As a business coach, I often hear from owners and managers that the results from employee engagement surveys in their companies indicate employees are unsatisfied with the amount of communication that goes on. Think of a moment in your own company where a defect resulted from a lack of communication. Something I’ve seen, for example, is implementing a new marketing program or coupon, but your technicians don’t know about it and, therefore, can’t speak to it with your customers. We sometimes become aware of the offering when the customer gives us the coupon. This could be simply solved with better communication. Particularly, getting in a communication rhythm will help solve these issues preemptively.

Communicating in rhythm means we have a consistent and organized approach for connecting with our employees.
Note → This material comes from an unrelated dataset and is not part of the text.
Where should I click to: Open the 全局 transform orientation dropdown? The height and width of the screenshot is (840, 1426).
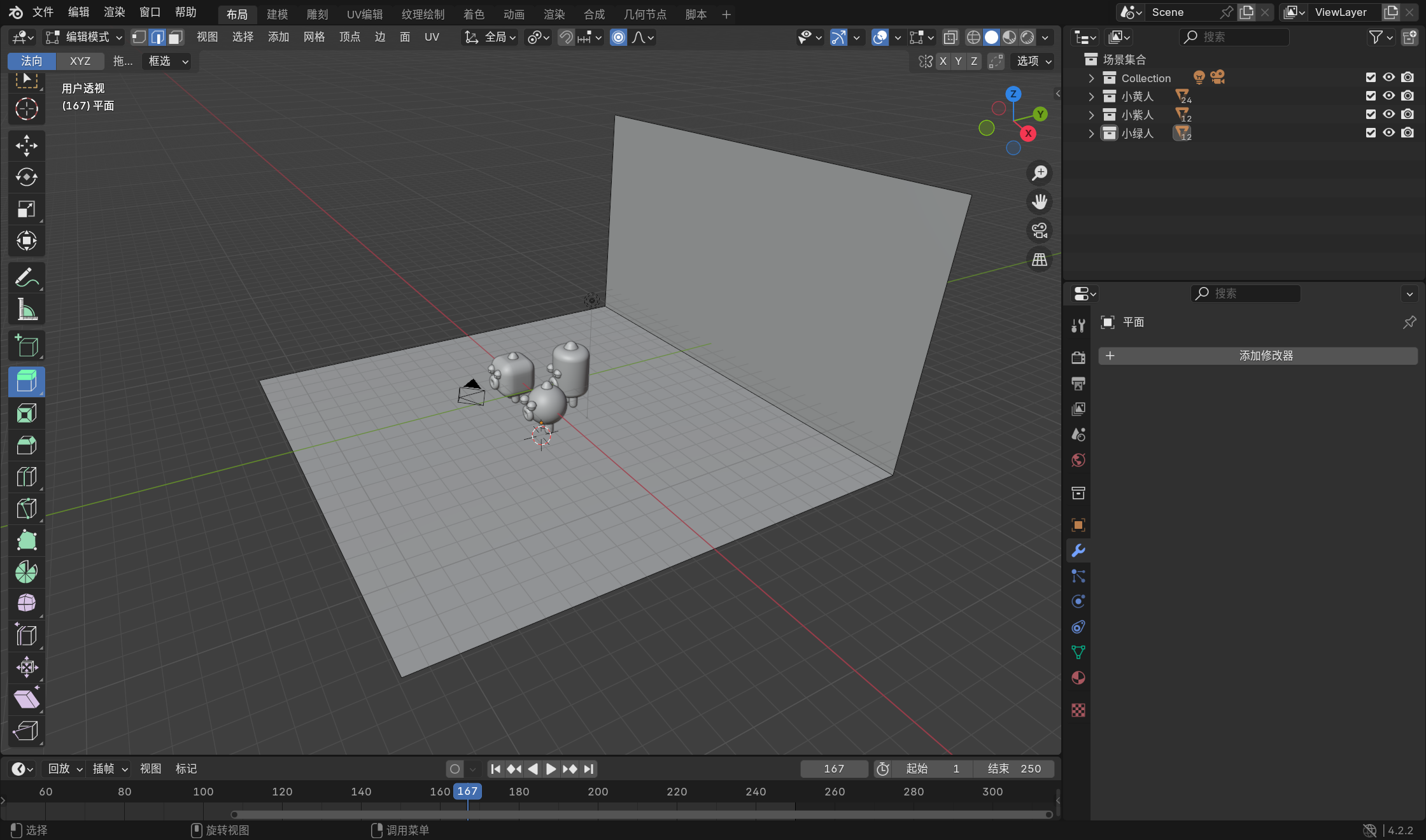pos(490,38)
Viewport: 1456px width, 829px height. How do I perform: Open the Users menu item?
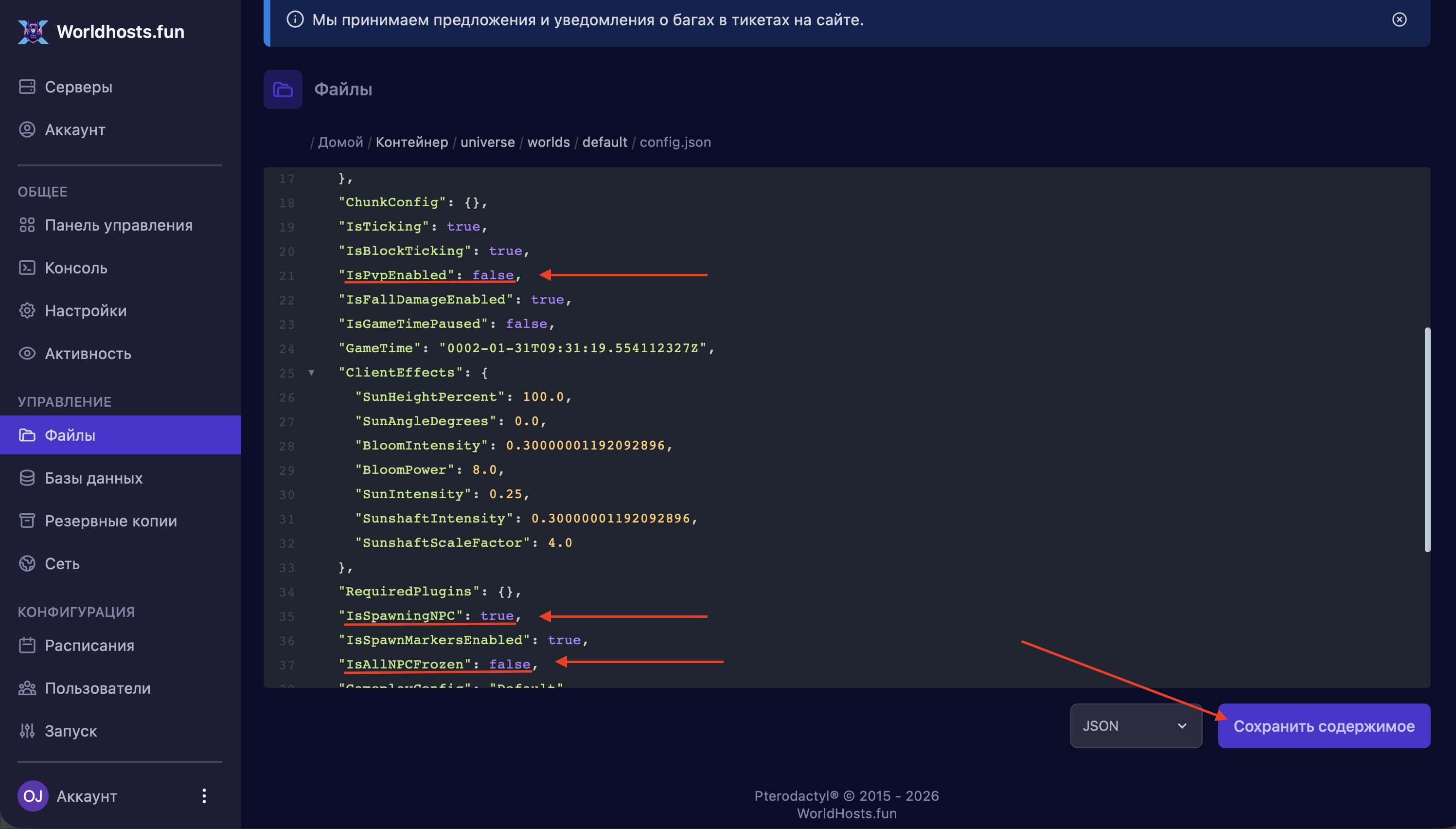click(x=97, y=688)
To get better at this, the first thing you need to do is identify what you need to communicate to the company in daily goals, processes, and expectations. I put an emphasis on a communication process, because this can become crippling as your company continues to grow. Begin with the budgeted numbers or key performance indicators for your department(s). What is the daily number or departmental goal?

Next, communicate your goal. Communication within your team regulates the pulse of your company. It’s very easy for us in the service manager (or another leadership) role to know what we need in our minds. We have things we’re aware of, and sometimes we overlook the fact that we haven’t done a good job of communicating this out to our teams. There’s the saying that in the absence of information, employees will make up their own. Let’s be transparent.

We can’t forget about rhythm in communication: Rhythm means there are processes we are going to take a look at consistently. That rhythm might look like this:

  • Annually — Performance reviews for your team members, so they understand how they are performing and to set the course for the next 12 months.
  • Quarterly — A 100-day plan or quarterly plan where key initiatives or goals are set. This may take some of the bigger goals from the annual plan and break them down into bite-sized pieces.
  • Monthly — All-hands or company meetings can be a highly motivational and fun way to celebrate success and share the upcoming goals and events with the whole team.
  • Weekly— Consistent and planned training with your departments. This may involve more than one meeting per week for a department. Weekly communication also includes one-on-one coaching sessions. These are high-return activities and can have a very positive effect on the culture of your company.
  • Daily — Daily huddles with your team, or at a minimum a daily touch with each of your employees, to see how they are doing or to compliment them on something they are doing well. Our industry is unique because many of our employees are often operating alone and away from the office. They can feel disconnected from the company.

These are all opportunities, built into your regular schedules, to communicate. Do your best not to reschedule or skip these regularly occurring communication opportunities in lieu of other work —remember, revenue is a byproduct of the process. If you keep these things up, you will see the results in the numbers.

What specific activities can you do to improve communication with your team?